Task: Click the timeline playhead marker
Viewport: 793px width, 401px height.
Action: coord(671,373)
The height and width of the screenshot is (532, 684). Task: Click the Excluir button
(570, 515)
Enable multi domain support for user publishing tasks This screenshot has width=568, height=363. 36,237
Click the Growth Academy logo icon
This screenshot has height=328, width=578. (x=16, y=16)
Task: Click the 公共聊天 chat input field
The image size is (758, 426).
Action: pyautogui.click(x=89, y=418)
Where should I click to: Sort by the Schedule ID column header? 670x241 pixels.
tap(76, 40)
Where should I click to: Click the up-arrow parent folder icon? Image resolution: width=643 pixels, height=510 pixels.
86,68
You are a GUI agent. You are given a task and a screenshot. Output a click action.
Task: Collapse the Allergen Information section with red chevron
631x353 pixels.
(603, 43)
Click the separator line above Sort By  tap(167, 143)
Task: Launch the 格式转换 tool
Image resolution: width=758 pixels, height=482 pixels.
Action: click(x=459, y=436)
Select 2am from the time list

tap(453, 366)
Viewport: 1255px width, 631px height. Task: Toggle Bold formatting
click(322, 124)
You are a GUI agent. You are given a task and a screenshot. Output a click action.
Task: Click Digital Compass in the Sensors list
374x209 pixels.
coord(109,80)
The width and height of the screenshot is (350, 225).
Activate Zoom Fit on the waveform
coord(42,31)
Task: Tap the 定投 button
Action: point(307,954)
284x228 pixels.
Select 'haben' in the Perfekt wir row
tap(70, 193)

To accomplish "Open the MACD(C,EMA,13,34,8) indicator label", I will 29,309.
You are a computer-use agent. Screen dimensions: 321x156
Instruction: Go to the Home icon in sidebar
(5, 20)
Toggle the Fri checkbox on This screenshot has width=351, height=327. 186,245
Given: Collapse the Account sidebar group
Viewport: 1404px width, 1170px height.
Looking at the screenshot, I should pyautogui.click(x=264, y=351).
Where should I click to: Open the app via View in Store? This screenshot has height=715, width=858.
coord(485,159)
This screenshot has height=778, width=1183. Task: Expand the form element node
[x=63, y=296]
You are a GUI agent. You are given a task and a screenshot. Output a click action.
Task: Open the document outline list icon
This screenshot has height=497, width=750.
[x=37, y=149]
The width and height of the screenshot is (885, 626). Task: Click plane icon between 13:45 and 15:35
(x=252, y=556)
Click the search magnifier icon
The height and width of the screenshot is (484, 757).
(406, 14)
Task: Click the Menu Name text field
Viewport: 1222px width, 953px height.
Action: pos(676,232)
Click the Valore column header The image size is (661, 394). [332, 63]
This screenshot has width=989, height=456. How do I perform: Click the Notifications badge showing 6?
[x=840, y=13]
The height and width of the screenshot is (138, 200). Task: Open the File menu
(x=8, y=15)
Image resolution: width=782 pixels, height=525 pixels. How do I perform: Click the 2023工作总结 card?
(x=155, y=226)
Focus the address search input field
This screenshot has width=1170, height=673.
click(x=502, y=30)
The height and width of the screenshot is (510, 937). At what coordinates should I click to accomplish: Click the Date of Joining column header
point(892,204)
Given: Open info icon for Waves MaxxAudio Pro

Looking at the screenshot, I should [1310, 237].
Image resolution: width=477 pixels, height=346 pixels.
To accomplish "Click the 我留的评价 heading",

═══

Please work out how many lines in the data include "input"; write that number only.

2